L’allenamento deve essere cominciato per tempo, anche se si è già degli sportivi. Il corpo deve abituarsi gradualmente allo sforzo.

L’atleta deve eseguire un periodo di costruzione ed uno di potenziamento dove si sviluppano la resistenza aerobica e la forza muscolare. 

Le basi sulle quali fondare la preparazione atletica di un maratoneta sono lo sviluppo dei vasi capillari, la maggiore efficienza respiratoria, il rafforzamento delle strutture ossee e del tessuto connettivo, l’aumento del numero dei mitocondri e del volume del sangue in circolo, nonché molti altri aspetti tecnici.

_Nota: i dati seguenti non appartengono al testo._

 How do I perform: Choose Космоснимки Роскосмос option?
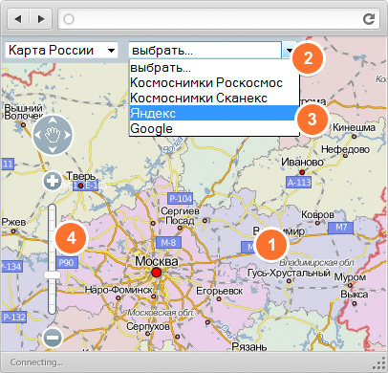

Sara non poteva permettersi uno stop all’allenamento.

Si trascinò a casa, con il suo incidente che la seguiva scodinzolando e la pallina da tennis tra i denti. 

Quel pomeriggio, dal medico, scoprì che il dolore al polpaccio in verità era uno strappo muscolare di secondo grado che avrebbe richiesto un mese di riposo e quindi l’interruzione degli allenamenti.

Sara imparò che avrebbe potuto fare molto di più per proteggere il suo corpo durante la preparazione atletica.

Lo strappo muscolare che ha creato tanto dolore al polpaccio e ginocchia non era stato causato soltanto dall’aver inciampato ma da piccole disattenzioni e molta disinformazione, che non le avevano permesso di proteggersi adeguatamente. 

Ogni volta che cominciamo una nuova sfida, quanto siamo davvero consapevoli di tutto ciò che possiamo fare per raggiungere al meglio il risultato che ci siamo prefissati?